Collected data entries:
*** Begin section ***
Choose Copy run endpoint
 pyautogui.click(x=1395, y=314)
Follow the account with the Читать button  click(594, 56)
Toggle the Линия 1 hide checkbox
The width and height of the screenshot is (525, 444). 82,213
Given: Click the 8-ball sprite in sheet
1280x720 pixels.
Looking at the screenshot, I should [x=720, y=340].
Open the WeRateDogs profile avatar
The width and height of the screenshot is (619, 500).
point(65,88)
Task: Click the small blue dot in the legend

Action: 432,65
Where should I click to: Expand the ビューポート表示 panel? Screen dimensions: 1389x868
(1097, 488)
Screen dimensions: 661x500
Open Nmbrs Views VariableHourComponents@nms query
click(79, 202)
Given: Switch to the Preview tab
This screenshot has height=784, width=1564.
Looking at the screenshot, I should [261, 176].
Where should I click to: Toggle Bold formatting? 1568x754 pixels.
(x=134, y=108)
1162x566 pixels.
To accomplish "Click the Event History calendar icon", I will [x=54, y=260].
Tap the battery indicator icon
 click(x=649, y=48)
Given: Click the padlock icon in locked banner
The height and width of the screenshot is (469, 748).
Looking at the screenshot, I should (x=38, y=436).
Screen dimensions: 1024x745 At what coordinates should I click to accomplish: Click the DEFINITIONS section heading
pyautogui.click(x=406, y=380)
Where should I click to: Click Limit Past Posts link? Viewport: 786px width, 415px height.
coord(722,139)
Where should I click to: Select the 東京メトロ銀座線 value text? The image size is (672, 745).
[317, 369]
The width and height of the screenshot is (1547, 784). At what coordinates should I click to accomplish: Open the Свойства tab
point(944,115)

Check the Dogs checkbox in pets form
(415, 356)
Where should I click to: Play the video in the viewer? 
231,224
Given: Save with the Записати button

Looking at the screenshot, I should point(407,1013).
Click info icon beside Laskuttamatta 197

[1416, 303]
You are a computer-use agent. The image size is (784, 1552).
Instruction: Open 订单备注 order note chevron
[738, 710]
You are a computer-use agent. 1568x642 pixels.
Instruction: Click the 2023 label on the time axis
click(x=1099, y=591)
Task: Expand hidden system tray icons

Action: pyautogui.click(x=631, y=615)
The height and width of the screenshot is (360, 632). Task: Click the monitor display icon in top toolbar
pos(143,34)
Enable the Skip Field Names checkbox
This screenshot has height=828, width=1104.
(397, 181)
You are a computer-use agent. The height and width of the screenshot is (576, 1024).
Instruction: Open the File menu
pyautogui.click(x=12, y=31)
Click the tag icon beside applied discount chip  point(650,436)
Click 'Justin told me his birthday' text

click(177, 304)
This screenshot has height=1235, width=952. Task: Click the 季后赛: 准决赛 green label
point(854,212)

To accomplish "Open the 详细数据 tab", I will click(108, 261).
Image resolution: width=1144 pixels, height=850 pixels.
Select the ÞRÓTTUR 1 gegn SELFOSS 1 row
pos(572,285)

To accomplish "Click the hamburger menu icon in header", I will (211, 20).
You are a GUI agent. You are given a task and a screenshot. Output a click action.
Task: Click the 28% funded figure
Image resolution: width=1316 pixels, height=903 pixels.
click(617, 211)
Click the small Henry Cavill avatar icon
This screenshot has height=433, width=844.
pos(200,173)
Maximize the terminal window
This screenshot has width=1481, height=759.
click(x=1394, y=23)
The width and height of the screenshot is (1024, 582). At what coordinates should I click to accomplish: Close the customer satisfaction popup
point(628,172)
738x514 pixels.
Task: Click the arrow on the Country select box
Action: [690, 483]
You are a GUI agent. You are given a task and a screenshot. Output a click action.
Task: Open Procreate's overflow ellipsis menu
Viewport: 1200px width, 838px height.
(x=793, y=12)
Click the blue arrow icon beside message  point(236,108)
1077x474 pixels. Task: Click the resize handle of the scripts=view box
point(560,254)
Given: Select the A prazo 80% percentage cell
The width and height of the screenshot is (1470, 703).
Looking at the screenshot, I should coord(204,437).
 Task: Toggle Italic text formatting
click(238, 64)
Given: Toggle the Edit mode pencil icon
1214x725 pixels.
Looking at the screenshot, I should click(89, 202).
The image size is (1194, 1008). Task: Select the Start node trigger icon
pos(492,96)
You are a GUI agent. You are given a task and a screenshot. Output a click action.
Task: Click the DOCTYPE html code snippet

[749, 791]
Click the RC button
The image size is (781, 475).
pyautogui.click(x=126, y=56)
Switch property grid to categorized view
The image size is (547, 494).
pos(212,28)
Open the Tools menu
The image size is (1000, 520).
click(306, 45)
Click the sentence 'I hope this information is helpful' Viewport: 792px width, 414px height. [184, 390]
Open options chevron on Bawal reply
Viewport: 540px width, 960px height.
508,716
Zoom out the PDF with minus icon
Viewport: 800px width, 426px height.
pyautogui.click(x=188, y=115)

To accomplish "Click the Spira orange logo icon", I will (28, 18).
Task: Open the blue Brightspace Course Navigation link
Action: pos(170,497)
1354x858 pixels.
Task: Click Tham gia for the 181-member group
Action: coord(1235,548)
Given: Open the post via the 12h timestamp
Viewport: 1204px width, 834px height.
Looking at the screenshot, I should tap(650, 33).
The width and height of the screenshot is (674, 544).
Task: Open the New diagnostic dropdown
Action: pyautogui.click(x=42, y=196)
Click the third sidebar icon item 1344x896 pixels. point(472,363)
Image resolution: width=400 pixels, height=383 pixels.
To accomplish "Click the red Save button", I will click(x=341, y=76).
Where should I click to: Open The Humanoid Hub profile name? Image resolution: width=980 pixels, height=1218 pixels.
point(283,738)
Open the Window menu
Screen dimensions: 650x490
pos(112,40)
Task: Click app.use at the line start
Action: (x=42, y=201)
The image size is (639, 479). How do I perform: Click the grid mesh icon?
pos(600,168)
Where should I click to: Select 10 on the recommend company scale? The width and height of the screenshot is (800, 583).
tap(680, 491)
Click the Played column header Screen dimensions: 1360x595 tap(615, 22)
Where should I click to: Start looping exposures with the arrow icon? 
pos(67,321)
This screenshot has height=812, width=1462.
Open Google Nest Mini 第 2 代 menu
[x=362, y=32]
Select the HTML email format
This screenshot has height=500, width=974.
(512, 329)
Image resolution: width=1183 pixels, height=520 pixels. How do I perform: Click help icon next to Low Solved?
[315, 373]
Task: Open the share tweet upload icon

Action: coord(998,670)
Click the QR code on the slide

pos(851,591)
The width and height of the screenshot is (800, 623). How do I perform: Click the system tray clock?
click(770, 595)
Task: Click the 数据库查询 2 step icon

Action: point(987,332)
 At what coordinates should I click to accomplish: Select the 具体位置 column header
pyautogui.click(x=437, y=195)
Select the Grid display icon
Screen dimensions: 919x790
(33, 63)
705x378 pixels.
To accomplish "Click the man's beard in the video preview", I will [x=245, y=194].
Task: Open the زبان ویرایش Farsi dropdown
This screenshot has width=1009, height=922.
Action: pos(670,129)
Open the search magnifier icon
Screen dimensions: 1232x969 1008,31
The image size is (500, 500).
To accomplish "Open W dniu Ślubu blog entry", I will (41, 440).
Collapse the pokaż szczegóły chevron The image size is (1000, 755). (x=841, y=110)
*** End section ***
### TASK DIRECTIONS
The records shown above are to be retyped exactly, with none omitted.

### SOLVED PROBLEM
Choose Copy run endpoint
 pyautogui.click(x=1395, y=314)
Follow the account with the Читать button  click(594, 56)
Toggle the Линия 1 hide checkbox
The width and height of the screenshot is (525, 444). 82,213
Given: Click the 8-ball sprite in sheet
1280x720 pixels.
Looking at the screenshot, I should [x=720, y=340].
Open the WeRateDogs profile avatar
The width and height of the screenshot is (619, 500).
point(65,88)
Task: Click the small blue dot in the legend

Action: 432,65
Where should I click to: Expand the ビューポート表示 panel? Screen dimensions: 1389x868
(1097, 488)
Screen dimensions: 661x500
Open Nmbrs Views VariableHourComponents@nms query
click(79, 202)
Given: Switch to the Preview tab
This screenshot has height=784, width=1564.
Looking at the screenshot, I should [261, 176].
Where should I click to: Toggle Bold formatting? 1568x754 pixels.
(x=134, y=108)
1162x566 pixels.
To accomplish "Click the Event History calendar icon", I will [x=54, y=260].
Tap the battery indicator icon
 click(x=649, y=48)
Given: Click the padlock icon in locked banner
The height and width of the screenshot is (469, 748).
Looking at the screenshot, I should (x=38, y=436).
Screen dimensions: 1024x745 At what coordinates should I click to accomplish: Click the DEFINITIONS section heading
pyautogui.click(x=406, y=380)
Where should I click to: Click Limit Past Posts link? Viewport: 786px width, 415px height.
coord(722,139)
Where should I click to: Select the 東京メトロ銀座線 value text? The image size is (672, 745).
[317, 369]
The width and height of the screenshot is (1547, 784). At what coordinates should I click to accomplish: Open the Свойства tab
point(944,115)

Check the Dogs checkbox in pets form
(415, 356)
Where should I click to: Play the video in the viewer? 
231,224
Given: Save with the Записати button

Looking at the screenshot, I should point(407,1013).
Click info icon beside Laskuttamatta 197

[1416, 303]
You are a computer-use agent. The image size is (784, 1552).
Instruction: Open 订单备注 order note chevron
[738, 710]
You are a computer-use agent. 1568x642 pixels.
Instruction: Click the 2023 label on the time axis
click(x=1099, y=591)
Task: Expand hidden system tray icons

Action: pyautogui.click(x=631, y=615)
The height and width of the screenshot is (360, 632). Task: Click the monitor display icon in top toolbar
pos(143,34)
Enable the Skip Field Names checkbox
This screenshot has height=828, width=1104.
(397, 181)
You are a computer-use agent. The height and width of the screenshot is (576, 1024).
Instruction: Open the File menu
pyautogui.click(x=12, y=31)
Click the tag icon beside applied discount chip  point(650,436)
Click 'Justin told me his birthday' text

click(177, 304)
This screenshot has height=1235, width=952. Task: Click the 季后赛: 准决赛 green label
point(854,212)

To accomplish "Open the 详细数据 tab", I will click(108, 261).
Image resolution: width=1144 pixels, height=850 pixels.
Select the ÞRÓTTUR 1 gegn SELFOSS 1 row
pos(572,285)

To accomplish "Click the hamburger menu icon in header", I will (211, 20).
You are a GUI agent. You are given a task and a screenshot. Output a click action.
Task: Click the 28% funded figure
Image resolution: width=1316 pixels, height=903 pixels.
click(617, 211)
Click the small Henry Cavill avatar icon
This screenshot has height=433, width=844.
pos(200,173)
Maximize the terminal window
This screenshot has width=1481, height=759.
click(x=1394, y=23)
The width and height of the screenshot is (1024, 582). At what coordinates should I click to accomplish: Close the customer satisfaction popup
point(628,172)
738x514 pixels.
Task: Click the arrow on the Country select box
Action: [690, 483]
You are a GUI agent. You are given a task and a screenshot. Output a click action.
Task: Open Procreate's overflow ellipsis menu
Viewport: 1200px width, 838px height.
(x=793, y=12)
Click the blue arrow icon beside message  point(236,108)
1077x474 pixels. Task: Click the resize handle of the scripts=view box
point(560,254)
Given: Select the A prazo 80% percentage cell
The width and height of the screenshot is (1470, 703).
Looking at the screenshot, I should coord(204,437).
 Task: Toggle Italic text formatting
click(238, 64)
Given: Toggle the Edit mode pencil icon
1214x725 pixels.
Looking at the screenshot, I should click(89, 202).
The image size is (1194, 1008). Task: Select the Start node trigger icon
pos(492,96)
You are a GUI agent. You are given a task and a screenshot. Output a click action.
Task: Click the DOCTYPE html code snippet

[749, 791]
Click the RC button
The image size is (781, 475).
pyautogui.click(x=126, y=56)
Switch property grid to categorized view
The image size is (547, 494).
pos(212,28)
Open the Tools menu
The image size is (1000, 520).
click(306, 45)
Click the sentence 'I hope this information is helpful' Viewport: 792px width, 414px height. [184, 390]
Open options chevron on Bawal reply
Viewport: 540px width, 960px height.
508,716
Zoom out the PDF with minus icon
Viewport: 800px width, 426px height.
pyautogui.click(x=188, y=115)

To accomplish "Click the Spira orange logo icon", I will (28, 18).
Task: Open the blue Brightspace Course Navigation link
Action: pos(170,497)
1354x858 pixels.
Task: Click Tham gia for the 181-member group
Action: coord(1235,548)
Given: Open the post via the 12h timestamp
Viewport: 1204px width, 834px height.
Looking at the screenshot, I should tap(650, 33).
The width and height of the screenshot is (674, 544).
Task: Open the New diagnostic dropdown
Action: pyautogui.click(x=42, y=196)
Click the third sidebar icon item 1344x896 pixels. point(472,363)
Image resolution: width=400 pixels, height=383 pixels.
To accomplish "Click the red Save button", I will click(x=341, y=76).
Where should I click to: Open The Humanoid Hub profile name? Image resolution: width=980 pixels, height=1218 pixels.
point(283,738)
Open the Window menu
Screen dimensions: 650x490
pos(112,40)
Task: Click app.use at the line start
Action: (x=42, y=201)
The image size is (639, 479). How do I perform: Click the grid mesh icon?
pos(600,168)
Where should I click to: Select 10 on the recommend company scale? The width and height of the screenshot is (800, 583).
tap(680, 491)
Click the Played column header Screen dimensions: 1360x595 tap(615, 22)
Where should I click to: Start looping exposures with the arrow icon? 
pos(67,321)
This screenshot has height=812, width=1462.
Open Google Nest Mini 第 2 代 menu
[x=362, y=32]
Select the HTML email format
This screenshot has height=500, width=974.
(512, 329)
Image resolution: width=1183 pixels, height=520 pixels. How do I perform: Click help icon next to Low Solved?
[315, 373]
Task: Open the share tweet upload icon

Action: coord(998,670)
Click the QR code on the slide

pos(851,591)
The width and height of the screenshot is (800, 623). How do I perform: Click the system tray clock?
click(770, 595)
Task: Click the 数据库查询 2 step icon

Action: point(987,332)
 At what coordinates should I click to accomplish: Select the 具体位置 column header
pyautogui.click(x=437, y=195)
Select the Grid display icon
Screen dimensions: 919x790
(33, 63)
705x378 pixels.
To accomplish "Click the man's beard in the video preview", I will [x=245, y=194].
Task: Open the زبان ویرایش Farsi dropdown
This screenshot has width=1009, height=922.
Action: pos(670,129)
Open the search magnifier icon
Screen dimensions: 1232x969 1008,31
The image size is (500, 500).
To accomplish "Open W dniu Ślubu blog entry", I will (41, 440).
Collapse the pokaż szczegóły chevron The image size is (1000, 755). (x=841, y=110)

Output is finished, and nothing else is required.